▶ _To do_
Restate word for word the lines from the one containing "You are a computer-use agent. Screen" through the end of the listing below, with both ends included.
#### Stored data ####
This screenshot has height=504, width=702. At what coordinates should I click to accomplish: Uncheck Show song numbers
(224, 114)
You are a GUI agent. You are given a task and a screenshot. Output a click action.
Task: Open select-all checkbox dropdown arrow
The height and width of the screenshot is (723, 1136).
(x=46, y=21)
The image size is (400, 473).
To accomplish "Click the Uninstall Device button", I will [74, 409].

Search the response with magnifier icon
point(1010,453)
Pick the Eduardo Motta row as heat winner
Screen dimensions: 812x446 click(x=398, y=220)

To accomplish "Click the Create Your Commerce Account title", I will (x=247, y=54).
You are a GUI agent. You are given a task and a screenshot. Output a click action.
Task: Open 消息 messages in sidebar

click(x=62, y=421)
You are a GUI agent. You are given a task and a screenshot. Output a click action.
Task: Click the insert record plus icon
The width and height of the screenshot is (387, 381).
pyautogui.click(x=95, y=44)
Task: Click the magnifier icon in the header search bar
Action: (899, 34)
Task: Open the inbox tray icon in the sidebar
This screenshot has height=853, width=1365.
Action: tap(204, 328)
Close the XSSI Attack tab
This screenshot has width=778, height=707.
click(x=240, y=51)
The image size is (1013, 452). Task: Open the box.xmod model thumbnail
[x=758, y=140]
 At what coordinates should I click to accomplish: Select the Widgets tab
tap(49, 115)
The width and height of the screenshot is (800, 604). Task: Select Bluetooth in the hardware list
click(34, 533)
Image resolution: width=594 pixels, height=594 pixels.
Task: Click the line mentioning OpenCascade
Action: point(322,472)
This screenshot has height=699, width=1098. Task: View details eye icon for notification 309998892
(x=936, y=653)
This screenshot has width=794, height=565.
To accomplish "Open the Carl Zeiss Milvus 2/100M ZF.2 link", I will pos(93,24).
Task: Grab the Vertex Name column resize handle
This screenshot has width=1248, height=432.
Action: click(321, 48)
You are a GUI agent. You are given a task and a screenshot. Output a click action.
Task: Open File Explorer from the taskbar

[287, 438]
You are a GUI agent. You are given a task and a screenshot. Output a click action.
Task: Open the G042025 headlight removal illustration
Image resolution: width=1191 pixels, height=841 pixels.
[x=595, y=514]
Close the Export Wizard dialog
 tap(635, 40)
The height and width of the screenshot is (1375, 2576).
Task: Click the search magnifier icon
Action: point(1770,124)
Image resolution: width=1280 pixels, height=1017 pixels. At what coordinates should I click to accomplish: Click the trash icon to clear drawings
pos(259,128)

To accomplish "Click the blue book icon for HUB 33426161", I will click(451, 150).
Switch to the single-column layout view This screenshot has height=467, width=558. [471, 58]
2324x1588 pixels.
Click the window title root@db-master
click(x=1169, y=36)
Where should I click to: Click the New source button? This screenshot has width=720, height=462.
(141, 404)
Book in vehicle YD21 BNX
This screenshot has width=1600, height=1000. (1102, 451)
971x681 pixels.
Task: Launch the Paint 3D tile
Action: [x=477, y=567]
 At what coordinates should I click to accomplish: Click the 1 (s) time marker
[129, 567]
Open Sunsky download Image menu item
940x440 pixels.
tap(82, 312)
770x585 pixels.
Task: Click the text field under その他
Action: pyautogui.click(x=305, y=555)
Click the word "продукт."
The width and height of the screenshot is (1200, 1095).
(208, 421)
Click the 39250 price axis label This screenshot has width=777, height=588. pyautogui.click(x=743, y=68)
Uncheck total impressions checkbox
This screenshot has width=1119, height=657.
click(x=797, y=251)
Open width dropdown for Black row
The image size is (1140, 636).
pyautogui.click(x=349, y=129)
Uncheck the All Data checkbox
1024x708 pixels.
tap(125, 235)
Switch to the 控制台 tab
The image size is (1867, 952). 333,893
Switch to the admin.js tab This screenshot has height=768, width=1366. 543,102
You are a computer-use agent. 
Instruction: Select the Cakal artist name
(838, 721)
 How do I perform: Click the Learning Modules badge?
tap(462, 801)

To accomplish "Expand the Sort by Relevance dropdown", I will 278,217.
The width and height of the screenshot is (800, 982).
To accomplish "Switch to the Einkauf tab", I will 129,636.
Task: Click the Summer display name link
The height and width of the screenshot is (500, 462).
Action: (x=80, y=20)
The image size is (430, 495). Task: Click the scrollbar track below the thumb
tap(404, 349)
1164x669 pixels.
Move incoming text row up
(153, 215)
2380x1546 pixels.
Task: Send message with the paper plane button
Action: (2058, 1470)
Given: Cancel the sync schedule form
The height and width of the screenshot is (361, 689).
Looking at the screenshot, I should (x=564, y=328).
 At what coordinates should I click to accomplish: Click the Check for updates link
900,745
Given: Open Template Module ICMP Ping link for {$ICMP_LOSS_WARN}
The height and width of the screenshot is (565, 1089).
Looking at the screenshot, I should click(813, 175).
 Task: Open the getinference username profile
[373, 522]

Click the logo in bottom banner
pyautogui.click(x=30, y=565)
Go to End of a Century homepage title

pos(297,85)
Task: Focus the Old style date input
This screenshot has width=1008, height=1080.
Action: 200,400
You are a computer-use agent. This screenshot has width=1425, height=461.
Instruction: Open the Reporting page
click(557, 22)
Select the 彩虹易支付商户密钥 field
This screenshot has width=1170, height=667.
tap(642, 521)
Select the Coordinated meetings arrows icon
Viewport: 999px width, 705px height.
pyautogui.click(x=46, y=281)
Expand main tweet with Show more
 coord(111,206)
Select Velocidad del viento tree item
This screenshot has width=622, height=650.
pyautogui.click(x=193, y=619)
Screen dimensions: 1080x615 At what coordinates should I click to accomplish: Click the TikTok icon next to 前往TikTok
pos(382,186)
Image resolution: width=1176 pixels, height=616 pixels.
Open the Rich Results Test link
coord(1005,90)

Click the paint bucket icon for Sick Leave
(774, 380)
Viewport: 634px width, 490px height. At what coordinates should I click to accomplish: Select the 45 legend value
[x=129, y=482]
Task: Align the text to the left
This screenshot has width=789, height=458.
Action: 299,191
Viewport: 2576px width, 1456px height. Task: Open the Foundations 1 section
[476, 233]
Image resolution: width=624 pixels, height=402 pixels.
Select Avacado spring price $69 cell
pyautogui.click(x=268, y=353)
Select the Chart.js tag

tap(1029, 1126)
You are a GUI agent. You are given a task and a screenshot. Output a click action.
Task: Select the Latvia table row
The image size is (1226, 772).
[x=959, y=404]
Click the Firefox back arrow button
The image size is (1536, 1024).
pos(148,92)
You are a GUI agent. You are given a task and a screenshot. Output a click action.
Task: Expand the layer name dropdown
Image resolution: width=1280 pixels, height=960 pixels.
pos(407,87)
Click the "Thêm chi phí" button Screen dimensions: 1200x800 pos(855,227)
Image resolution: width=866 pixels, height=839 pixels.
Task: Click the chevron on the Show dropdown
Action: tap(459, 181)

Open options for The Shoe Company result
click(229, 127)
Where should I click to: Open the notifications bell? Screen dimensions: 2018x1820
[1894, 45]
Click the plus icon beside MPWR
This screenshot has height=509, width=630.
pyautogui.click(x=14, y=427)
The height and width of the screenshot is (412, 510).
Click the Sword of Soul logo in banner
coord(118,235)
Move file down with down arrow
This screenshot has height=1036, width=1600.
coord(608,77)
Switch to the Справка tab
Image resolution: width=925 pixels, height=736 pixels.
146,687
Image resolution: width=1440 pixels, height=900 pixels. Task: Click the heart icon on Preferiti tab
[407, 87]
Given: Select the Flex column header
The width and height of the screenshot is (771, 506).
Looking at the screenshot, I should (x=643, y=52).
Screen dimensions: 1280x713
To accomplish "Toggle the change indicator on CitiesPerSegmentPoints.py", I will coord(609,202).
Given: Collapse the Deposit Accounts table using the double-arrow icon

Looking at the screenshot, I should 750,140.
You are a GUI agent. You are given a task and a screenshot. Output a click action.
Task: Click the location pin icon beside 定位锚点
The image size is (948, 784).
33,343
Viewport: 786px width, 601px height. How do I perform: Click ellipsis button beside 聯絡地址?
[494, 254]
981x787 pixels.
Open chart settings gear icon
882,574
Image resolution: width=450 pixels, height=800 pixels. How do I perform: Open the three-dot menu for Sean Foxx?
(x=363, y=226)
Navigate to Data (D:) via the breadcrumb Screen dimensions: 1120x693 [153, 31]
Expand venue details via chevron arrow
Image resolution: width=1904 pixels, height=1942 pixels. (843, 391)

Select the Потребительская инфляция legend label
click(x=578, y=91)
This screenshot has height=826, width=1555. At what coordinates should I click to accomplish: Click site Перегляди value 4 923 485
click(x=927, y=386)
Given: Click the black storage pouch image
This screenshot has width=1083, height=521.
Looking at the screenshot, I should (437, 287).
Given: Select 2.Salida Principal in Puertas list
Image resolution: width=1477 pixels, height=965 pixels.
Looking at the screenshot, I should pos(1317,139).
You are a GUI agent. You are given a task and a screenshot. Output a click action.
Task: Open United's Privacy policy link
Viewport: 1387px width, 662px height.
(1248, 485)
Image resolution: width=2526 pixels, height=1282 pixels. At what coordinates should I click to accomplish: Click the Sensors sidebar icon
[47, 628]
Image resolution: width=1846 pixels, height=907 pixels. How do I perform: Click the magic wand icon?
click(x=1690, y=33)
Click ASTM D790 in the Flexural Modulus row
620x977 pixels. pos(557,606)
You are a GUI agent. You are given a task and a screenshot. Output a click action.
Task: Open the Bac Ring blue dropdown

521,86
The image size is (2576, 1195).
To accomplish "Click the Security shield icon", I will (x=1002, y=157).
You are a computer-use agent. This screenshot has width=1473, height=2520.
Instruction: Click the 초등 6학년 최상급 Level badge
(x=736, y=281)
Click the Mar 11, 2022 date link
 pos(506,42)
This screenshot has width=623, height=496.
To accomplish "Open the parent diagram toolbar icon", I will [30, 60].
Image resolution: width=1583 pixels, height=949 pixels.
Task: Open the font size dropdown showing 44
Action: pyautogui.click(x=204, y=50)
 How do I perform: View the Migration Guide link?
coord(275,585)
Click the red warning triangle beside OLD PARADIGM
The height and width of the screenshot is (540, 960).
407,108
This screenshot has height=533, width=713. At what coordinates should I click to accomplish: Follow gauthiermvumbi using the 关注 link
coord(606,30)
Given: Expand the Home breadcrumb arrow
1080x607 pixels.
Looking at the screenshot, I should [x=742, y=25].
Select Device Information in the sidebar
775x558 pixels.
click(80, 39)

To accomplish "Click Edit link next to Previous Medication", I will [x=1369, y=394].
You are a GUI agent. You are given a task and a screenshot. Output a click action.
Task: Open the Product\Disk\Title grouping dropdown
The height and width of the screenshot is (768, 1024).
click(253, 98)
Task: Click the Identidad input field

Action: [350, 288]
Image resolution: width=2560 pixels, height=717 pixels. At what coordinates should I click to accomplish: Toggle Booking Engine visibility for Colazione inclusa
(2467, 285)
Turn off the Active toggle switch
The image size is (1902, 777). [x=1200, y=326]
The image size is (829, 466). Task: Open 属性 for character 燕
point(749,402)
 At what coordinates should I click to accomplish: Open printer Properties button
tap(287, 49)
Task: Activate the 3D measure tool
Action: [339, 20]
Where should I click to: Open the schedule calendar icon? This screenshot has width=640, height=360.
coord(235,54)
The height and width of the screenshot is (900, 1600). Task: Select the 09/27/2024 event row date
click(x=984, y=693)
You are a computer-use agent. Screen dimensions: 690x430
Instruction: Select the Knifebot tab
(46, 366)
####
▶ _Response area_
You are a computer-use agent. Screen dimensions: 690x430
Instruction: Select the Knifebot tab
(46, 366)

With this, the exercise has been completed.